Saveloy - I imagine the relevance of the bit about the psychiatry/anti-psychiatry wars giving way to a new, more mechanised model of psychiatry is something Curtis is going to pick up on in the following episodes, and was just laying the groundwork here. Possibly the idea was that the proliferation of disorders this seemed to lead to - and the proliferation of people self-identifying as having these disorders - led more people to regard themselves as aberrant, therefore more willing to be controlled in order to become 'normal'? I can see that feeding in to the idea of the state becoming more controlling while talking freedom: they aren't controlling your behaviour, they're regulating it - freeing you from your syndrome so you can act normally. We'll just have to wait and see.

Of course, the idea that most people are walking around with a mental disorder or two is a problem for game theory again, as one of its assumptions is that rational agents are the ones who will act selfishly, and if most of the populace are a wee bit headmelty then they aren't rational agents so...bye-bye, equilibrium.
 
 
Twig the Wonder Kid
12:14 / 13.03.07
Is there going to be a repeat of the first episode sometime this week?
 
 
Spaniel
13:34 / 13.03.07
Not that I can see in the listings. I thought BBC4 might pick it up, but apparently not.
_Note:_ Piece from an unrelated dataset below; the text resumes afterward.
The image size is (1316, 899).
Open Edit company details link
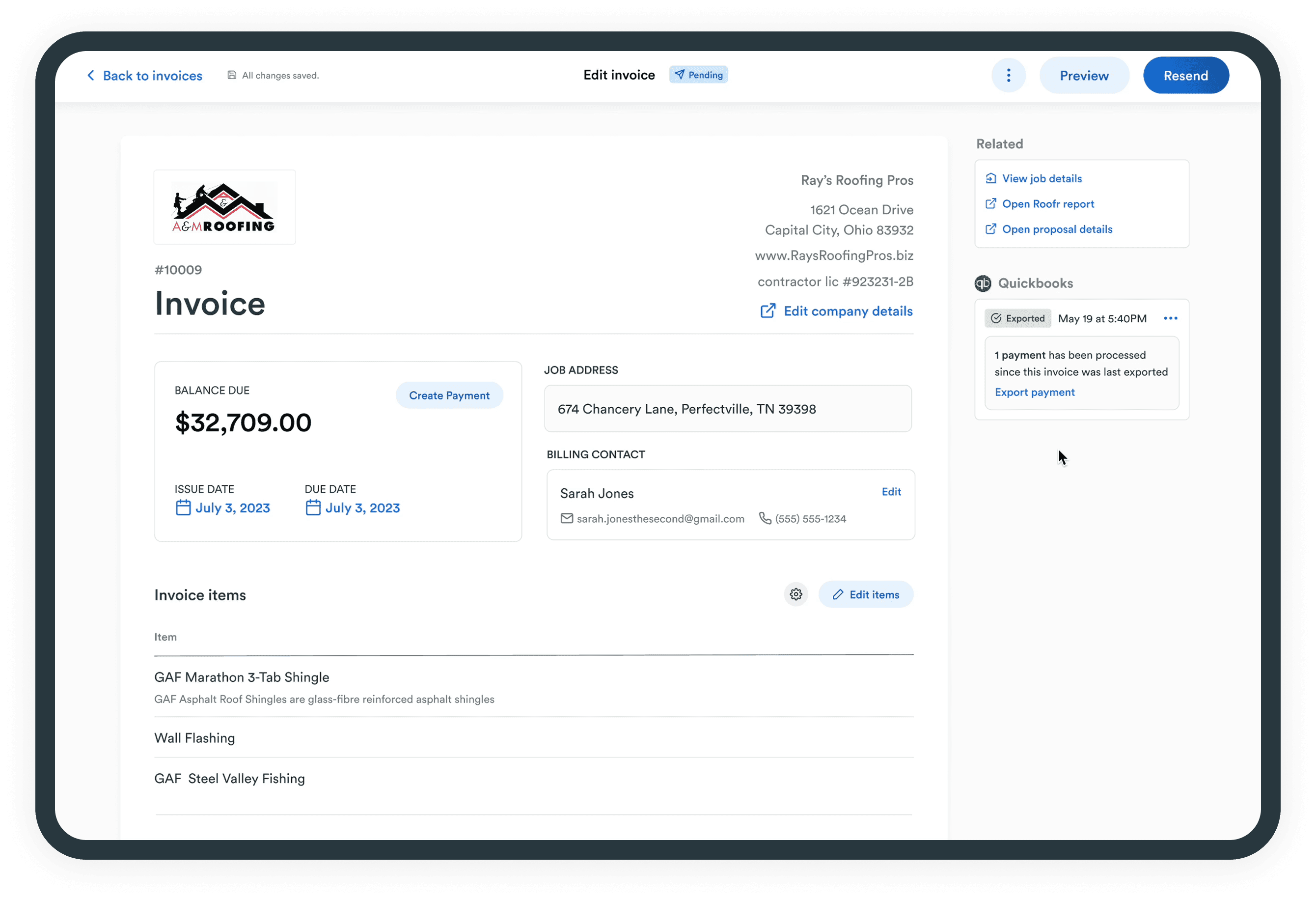(x=836, y=311)
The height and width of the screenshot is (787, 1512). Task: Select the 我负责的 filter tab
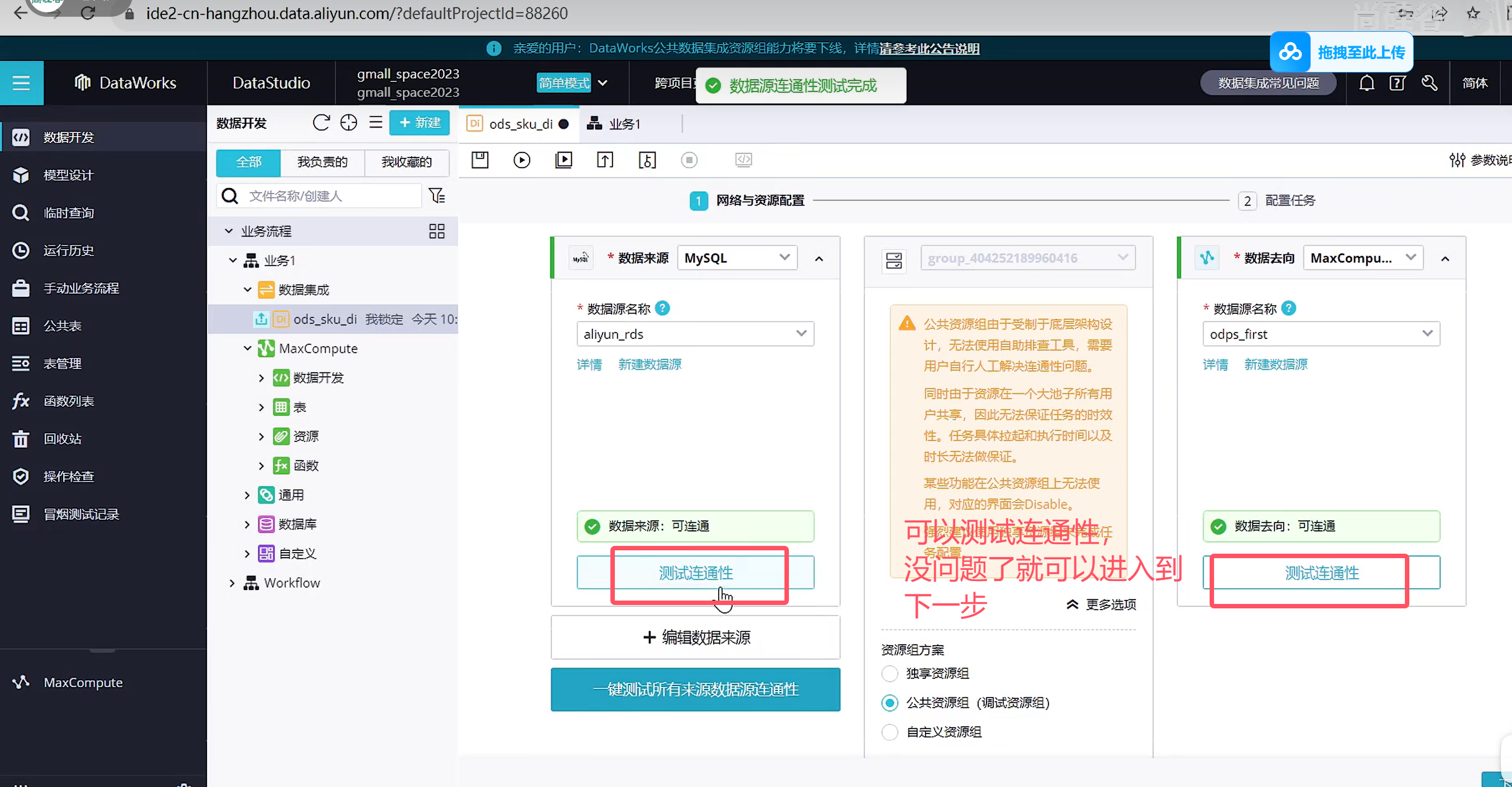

I'm sure it'll be repeated in the not too distant future, tho'
 
 
Milky Joe
18:33 / 15.03.07
If anyone is on 'Virgin media' (NTL) you can watch it again for free on the TV on demand service. It was a very interesting piece but I do agree some of his theories were a bit presumptuous.
 
 
Spaniel
20:57 / 15.03.07
Whose theories?
 
 
elene
21:04 / 16.03.07
I think it is not so much that people are willing to be controlled, velvetvandal, as that, concious of their own great anxiety and the ill effects it causes, they are willing to regulate themselves in order to minimise those ill effects. Of the near 50% of the population being identified as suffering from some form of mental illness under the new system, the fraction that is new and unexpected is, by and large, suffering not from psychosis, which I suppose one might describe as "headmelty," but merely from the effects of anxiety. Such anxiety is a natural consequence of exactly those circumstances - essentially circumstances of intense and ruthless competition - which the game theorists claim usefully characterise the whole human condition. It fits together quite well, I think.

It's very hard to argue that people are not essentially selfish, but it is equally clear that many of one's most important incentives are psychological in nature and that these often work in opposition to pure self-interest. The desire here to make everyone controllable goes beyond the simple application of game theory, making this whole affair ideological. It's fun to listen to James Buchanan warn that zealots can endanger his beautiful system of amenable politicians.

I found the program very interesting and I will certainly watch the next episode.